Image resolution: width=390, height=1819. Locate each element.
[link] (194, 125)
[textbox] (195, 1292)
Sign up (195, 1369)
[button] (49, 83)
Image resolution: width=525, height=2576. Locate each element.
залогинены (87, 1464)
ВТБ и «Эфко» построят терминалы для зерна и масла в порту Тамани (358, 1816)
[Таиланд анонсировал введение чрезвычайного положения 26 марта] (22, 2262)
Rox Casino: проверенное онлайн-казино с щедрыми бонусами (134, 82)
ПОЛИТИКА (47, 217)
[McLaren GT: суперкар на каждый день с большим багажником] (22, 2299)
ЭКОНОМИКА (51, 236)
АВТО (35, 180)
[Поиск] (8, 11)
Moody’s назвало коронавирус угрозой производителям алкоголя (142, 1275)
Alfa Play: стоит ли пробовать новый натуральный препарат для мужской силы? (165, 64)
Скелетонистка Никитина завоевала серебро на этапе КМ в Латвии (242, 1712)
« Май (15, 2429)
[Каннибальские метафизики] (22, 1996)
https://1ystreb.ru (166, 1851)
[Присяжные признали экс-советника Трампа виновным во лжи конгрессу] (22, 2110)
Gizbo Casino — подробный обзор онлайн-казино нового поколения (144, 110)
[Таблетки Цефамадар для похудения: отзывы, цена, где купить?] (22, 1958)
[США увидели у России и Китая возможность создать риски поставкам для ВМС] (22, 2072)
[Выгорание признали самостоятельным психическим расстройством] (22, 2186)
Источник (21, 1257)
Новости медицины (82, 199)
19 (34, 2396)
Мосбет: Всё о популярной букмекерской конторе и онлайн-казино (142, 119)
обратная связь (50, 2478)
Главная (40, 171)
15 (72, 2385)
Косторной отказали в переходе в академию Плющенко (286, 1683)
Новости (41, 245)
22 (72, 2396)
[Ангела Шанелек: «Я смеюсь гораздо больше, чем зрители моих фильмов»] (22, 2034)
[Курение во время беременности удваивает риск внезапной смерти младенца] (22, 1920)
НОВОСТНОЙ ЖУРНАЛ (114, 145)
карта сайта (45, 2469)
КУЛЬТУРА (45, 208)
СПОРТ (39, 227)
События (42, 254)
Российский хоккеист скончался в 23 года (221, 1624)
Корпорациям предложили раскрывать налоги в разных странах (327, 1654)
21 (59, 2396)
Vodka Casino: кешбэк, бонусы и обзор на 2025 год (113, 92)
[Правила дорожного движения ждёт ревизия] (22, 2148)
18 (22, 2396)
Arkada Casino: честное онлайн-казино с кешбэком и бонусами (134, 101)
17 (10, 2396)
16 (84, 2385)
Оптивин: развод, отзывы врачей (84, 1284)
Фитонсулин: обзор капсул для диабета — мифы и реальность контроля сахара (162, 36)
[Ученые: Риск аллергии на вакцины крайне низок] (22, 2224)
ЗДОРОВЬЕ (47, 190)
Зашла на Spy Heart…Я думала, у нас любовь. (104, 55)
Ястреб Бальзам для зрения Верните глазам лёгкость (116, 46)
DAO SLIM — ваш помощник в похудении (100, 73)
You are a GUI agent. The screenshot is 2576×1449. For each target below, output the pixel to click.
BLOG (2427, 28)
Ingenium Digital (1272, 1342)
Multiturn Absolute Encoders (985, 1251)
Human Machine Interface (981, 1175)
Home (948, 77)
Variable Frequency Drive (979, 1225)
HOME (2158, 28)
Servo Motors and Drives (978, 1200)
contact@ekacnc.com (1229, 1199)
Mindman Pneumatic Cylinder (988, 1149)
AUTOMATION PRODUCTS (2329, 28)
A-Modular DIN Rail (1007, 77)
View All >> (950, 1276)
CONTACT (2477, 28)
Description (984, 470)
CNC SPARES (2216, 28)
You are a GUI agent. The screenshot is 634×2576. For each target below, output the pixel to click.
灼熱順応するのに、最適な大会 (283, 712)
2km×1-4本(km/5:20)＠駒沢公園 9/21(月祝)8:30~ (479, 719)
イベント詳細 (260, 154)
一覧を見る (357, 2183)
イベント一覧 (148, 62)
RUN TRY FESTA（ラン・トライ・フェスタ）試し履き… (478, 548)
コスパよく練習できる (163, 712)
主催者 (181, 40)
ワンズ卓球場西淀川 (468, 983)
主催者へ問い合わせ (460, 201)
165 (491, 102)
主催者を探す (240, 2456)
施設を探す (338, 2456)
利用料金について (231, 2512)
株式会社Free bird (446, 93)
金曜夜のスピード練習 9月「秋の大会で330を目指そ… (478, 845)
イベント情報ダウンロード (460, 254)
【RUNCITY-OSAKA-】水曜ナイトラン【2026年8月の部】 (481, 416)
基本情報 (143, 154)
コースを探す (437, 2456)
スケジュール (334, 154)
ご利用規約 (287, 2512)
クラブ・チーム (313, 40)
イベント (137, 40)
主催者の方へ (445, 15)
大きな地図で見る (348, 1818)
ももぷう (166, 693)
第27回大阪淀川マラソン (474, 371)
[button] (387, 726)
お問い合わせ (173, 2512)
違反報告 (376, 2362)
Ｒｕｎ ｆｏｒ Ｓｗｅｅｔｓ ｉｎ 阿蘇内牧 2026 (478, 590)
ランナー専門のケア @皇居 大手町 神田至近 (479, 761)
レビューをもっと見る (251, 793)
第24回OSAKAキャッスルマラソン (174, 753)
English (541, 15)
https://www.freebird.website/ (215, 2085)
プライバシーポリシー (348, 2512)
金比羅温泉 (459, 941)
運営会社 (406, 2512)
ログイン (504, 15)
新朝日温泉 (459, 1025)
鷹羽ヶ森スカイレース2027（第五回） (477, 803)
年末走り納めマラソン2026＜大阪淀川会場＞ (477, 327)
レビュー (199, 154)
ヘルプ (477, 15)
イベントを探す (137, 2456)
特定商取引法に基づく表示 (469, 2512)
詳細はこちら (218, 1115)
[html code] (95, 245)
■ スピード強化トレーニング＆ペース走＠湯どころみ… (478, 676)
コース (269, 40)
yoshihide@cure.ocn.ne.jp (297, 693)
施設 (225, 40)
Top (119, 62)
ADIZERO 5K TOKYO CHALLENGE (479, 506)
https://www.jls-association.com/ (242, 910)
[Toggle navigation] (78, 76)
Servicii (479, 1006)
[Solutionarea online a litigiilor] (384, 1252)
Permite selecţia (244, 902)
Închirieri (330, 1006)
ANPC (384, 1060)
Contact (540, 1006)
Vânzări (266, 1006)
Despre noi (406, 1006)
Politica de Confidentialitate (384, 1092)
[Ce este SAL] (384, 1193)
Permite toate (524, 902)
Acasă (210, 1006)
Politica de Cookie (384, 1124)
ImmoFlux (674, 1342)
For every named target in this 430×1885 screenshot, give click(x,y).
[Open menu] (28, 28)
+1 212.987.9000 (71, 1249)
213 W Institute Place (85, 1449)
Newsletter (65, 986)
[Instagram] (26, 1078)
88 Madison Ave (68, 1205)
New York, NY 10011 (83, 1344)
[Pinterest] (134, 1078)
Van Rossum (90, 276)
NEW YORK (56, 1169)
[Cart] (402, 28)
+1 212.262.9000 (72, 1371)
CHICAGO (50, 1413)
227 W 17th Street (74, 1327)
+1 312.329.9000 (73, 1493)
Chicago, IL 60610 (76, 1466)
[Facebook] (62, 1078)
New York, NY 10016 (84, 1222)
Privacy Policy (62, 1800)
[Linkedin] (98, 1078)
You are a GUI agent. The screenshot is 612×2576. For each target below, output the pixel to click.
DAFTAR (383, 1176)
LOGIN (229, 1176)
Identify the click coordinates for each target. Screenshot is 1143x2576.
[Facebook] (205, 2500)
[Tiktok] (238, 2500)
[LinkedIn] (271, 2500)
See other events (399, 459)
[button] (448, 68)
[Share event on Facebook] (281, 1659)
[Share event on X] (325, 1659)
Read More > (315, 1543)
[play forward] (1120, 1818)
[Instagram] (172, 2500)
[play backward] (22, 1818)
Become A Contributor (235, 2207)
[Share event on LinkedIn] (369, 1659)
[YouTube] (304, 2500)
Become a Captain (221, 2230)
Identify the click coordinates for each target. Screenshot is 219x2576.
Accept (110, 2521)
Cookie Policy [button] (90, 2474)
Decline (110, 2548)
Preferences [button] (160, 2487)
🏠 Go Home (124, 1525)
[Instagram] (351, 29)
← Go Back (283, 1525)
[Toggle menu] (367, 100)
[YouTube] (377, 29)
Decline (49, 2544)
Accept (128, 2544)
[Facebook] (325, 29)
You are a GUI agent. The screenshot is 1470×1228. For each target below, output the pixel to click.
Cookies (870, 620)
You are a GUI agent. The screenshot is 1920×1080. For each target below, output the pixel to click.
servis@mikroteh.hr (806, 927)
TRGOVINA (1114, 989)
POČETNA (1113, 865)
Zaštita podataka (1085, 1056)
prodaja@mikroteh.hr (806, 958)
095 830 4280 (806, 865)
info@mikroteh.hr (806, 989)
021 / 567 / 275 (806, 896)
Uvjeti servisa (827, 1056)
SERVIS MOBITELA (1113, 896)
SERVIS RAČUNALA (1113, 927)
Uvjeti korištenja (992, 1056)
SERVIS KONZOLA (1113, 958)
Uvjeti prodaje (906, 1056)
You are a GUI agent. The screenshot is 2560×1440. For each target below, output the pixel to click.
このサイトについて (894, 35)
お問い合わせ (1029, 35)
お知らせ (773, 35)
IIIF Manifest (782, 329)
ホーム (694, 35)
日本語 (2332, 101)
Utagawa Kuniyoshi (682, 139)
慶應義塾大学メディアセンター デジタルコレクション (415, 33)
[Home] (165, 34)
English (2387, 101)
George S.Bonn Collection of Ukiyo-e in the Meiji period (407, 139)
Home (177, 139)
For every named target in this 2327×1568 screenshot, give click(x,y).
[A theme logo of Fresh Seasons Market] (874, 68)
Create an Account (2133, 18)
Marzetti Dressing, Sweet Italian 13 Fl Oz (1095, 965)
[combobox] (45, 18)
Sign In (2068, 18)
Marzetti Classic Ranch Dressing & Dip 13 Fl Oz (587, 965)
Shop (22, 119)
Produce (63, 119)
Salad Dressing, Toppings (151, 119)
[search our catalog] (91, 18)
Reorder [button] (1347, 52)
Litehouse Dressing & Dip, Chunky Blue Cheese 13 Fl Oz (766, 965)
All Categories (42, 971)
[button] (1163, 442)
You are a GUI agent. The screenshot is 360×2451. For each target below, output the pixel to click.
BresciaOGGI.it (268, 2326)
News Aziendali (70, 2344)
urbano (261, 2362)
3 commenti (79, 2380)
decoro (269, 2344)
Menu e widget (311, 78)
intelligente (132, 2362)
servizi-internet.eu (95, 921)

+ + + +

Task goal:
Up to and including the line containing "Фитонсулин: обзор капсул", please write out the listing exactly, starting from its first line.

Response below:
Image resolution: width=390, height=1819. Locate each element.
[link] (194, 125)
[textbox] (195, 1292)
Sign up (195, 1369)
[button] (49, 83)
Image resolution: width=525, height=2576. Locate each element.
залогинены (87, 1464)
ВТБ и «Эфко» построят терминалы для зерна и масла в порту Тамани (358, 1816)
[Таиланд анонсировал введение чрезвычайного положения 26 марта] (22, 2262)
Rox Casino: проверенное онлайн-казино с щедрыми бонусами (134, 82)
ПОЛИТИКА (47, 217)
[McLaren GT: суперкар на каждый день с большим багажником] (22, 2299)
ЭКОНОМИКА (51, 236)
АВТО (35, 180)
[Поиск] (8, 11)
Moody’s назвало коронавирус угрозой производителям алкоголя (142, 1275)
Alfa Play: стоит ли пробовать новый натуральный препарат для мужской силы? (165, 64)
Скелетонистка Никитина завоевала серебро на этапе КМ в Латвии (242, 1712)
« Май (15, 2429)
[Каннибальские метафизики] (22, 1996)
https://1ystreb.ru (166, 1851)
[Присяжные признали экс-советника Трампа виновным во лжи конгрессу] (22, 2110)
Gizbo Casino — подробный обзор онлайн-казино нового поколения (144, 110)
[Таблетки Цефамадар для похудения: отзывы, цена, где купить?] (22, 1958)
[США увидели у России и Китая возможность создать риски поставкам для ВМС] (22, 2072)
[Выгорание признали самостоятельным психическим расстройством] (22, 2186)
Источник (21, 1257)
Новости медицины (82, 199)
19 (34, 2396)
Мосбет: Всё о популярной букмекерской конторе и онлайн-казино (142, 119)
обратная связь (50, 2478)
Главная (40, 171)
15 (72, 2385)
Косторной отказали в переходе в академию Плющенко (286, 1683)
Новости (41, 245)
22 (72, 2396)
[Ангела Шанелек: «Я смеюсь гораздо больше, чем зрители моих фильмов»] (22, 2034)
[Курение во время беременности удваивает риск внезапной смерти младенца] (22, 1920)
НОВОСТНОЙ ЖУРНАЛ (114, 145)
карта сайта (45, 2469)
КУЛЬТУРА (45, 208)
СПОРТ (39, 227)
События (42, 254)
Российский хоккеист скончался в 23 года (221, 1624)
Корпорациям предложили раскрывать налоги в разных странах (327, 1654)
21 (59, 2396)
Vodka Casino: кешбэк, бонусы и обзор на 2025 год (113, 92)
[Правила дорожного движения ждёт ревизия] (22, 2148)
18 (22, 2396)
Arkada Casino: честное онлайн-казино с кешбэком и бонусами (134, 101)
17 (10, 2396)
16 (84, 2385)
Оптивин: развод, отзывы врачей (84, 1284)
Фитонсулин: обзор капсул для диабета — мифы и реальность контроля сахара (162, 36)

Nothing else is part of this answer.